**EXCERPTED PASSAGE**.
————

PAV Adventure 4x4 Build

ddunaway

Active member
I enjoy checking in on this thread from time to time. Great resources and creative solutions. Thanks for the effort put into sharing results.
I came back today to review heating. I've been using a Wave 6 Olympian radiant gas heater with a 20# propane tank, and just am uncomfortable using explosive fuel, so am rethinking a shift to a D2.
Other things. I don't see mention of toilet or refrig here, and can share results. I have a Campco portable toilet which has served me well. To me the worst part of RV life is black water tank dumping. Dumping the portable tank is much nicer.
The other thing is refrigeration. I'd had a great Dometic refrig in a trailer, and after using an ice chest while I decided to spend the $500, went with their portable 44 quart model. It is compressor cooled, but uses tiny amounts of battery (also works on 120 AC). It is quiet. Can be either refrig or freezer. For another $50, I bought the insulated cover. I just park it on the floor behind my passenger seat. It has been a total success.
I'm another Seattle guy. I saw some mention of getting together for coffee. How about all of us gather some day for a show and tell?

————

**PROVIDED DATA**.
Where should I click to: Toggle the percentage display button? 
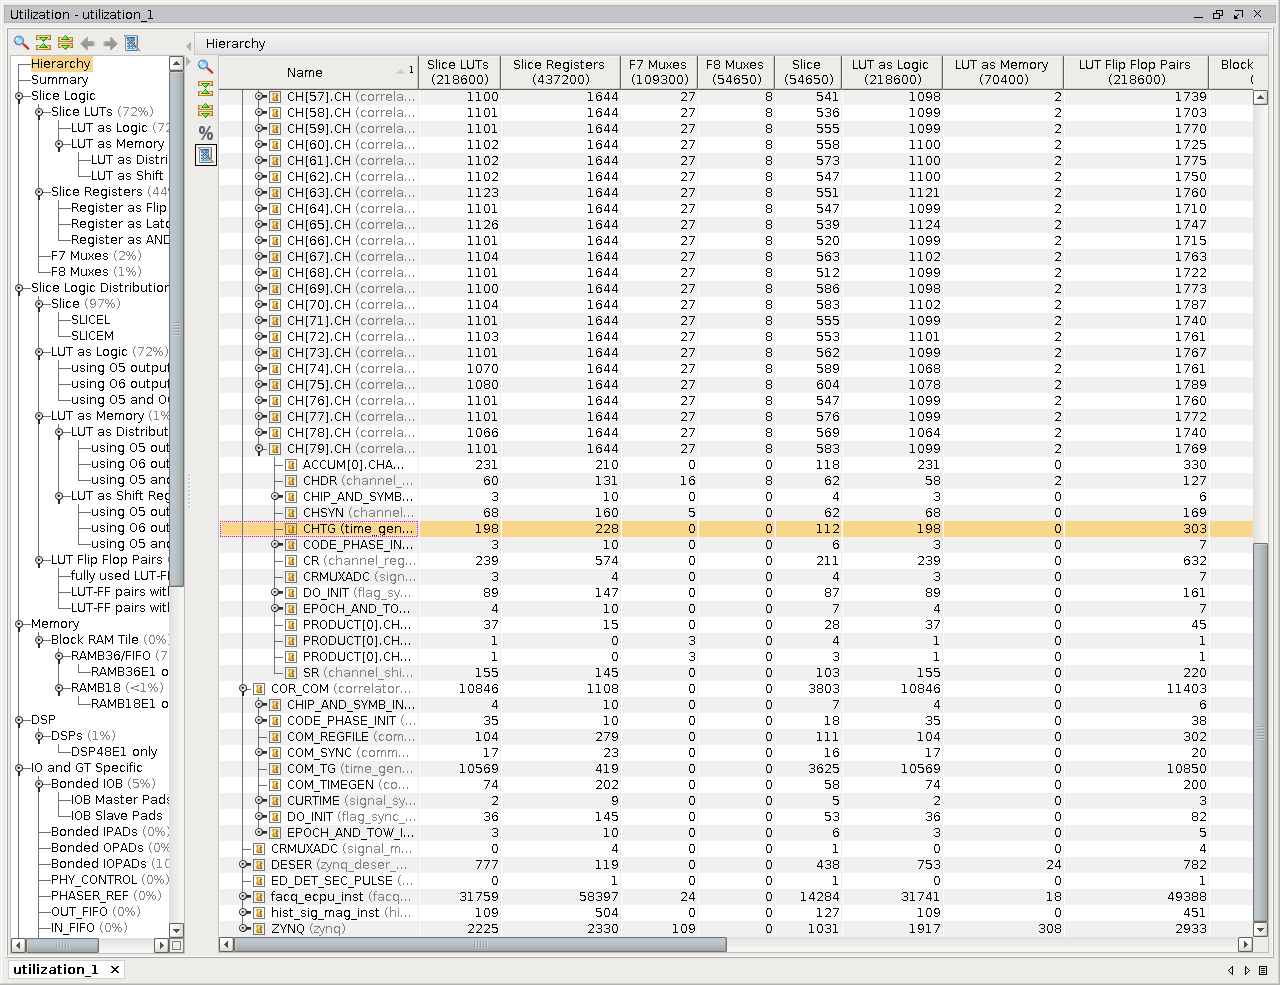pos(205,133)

————

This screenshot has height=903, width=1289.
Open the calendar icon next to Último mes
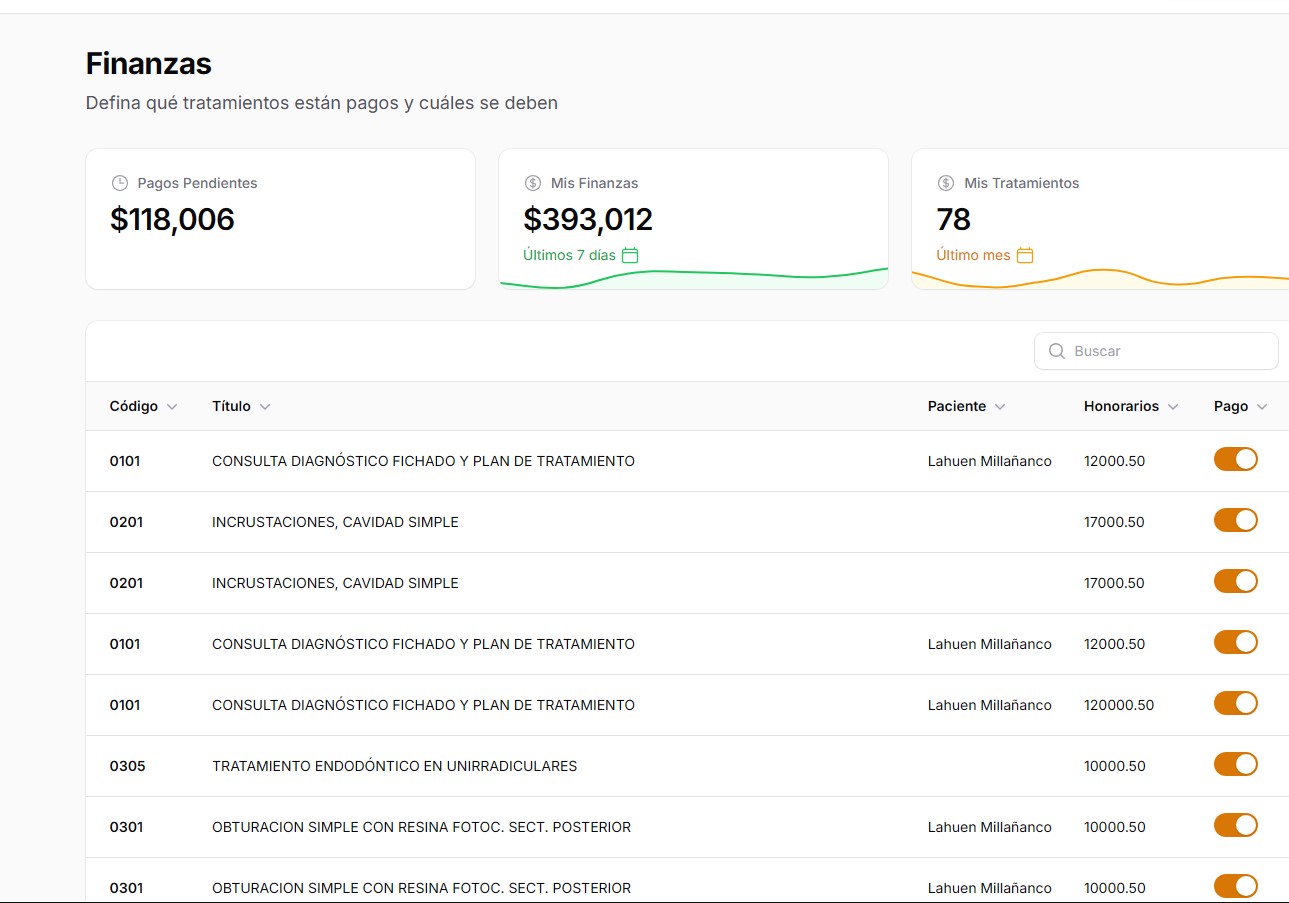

————

**WORK REQUEST A**.
According to the forum post, what is the capacity of the portable refrigerator model the poster bought?
**WORK REQUEST B**.
Write out the part of the forum post starting with "I came back" and going on through "shift to a D2.".
**WORK REQUEST C**.
Say whether each statement agrees with the forum post, answering yes or no and quoting the deciding words: (i) The poster has been heating with a Wave 6 Olympian radiant gas heater and a 20# propane tank. (ii) The poster prefers dumping the black water tank to dumping the portable toilet tank. (iii) The insulated cover for the refrigerator cost an extra $100.

**TASK SOLUTION A**.
44 quarts

**TASK SOLUTION B**.
I came back today to review heating. I've been using a Wave 6 Olympian radiant gas heater with a 20# propane tank, and just am uncomfortable using explosive fuel, so am rethinking a shift to a D2.

**TASK SOLUTION C**.
(i) Yes: "I've been using a Wave 6 Olympian radiant gas heater with a 20# propane tank"
(ii) No: "To me the worst part of RV life is black water tank dumping. Dumping the portable tank is much nicer."
(iii) No: "For another $50, I bought the insulated cover."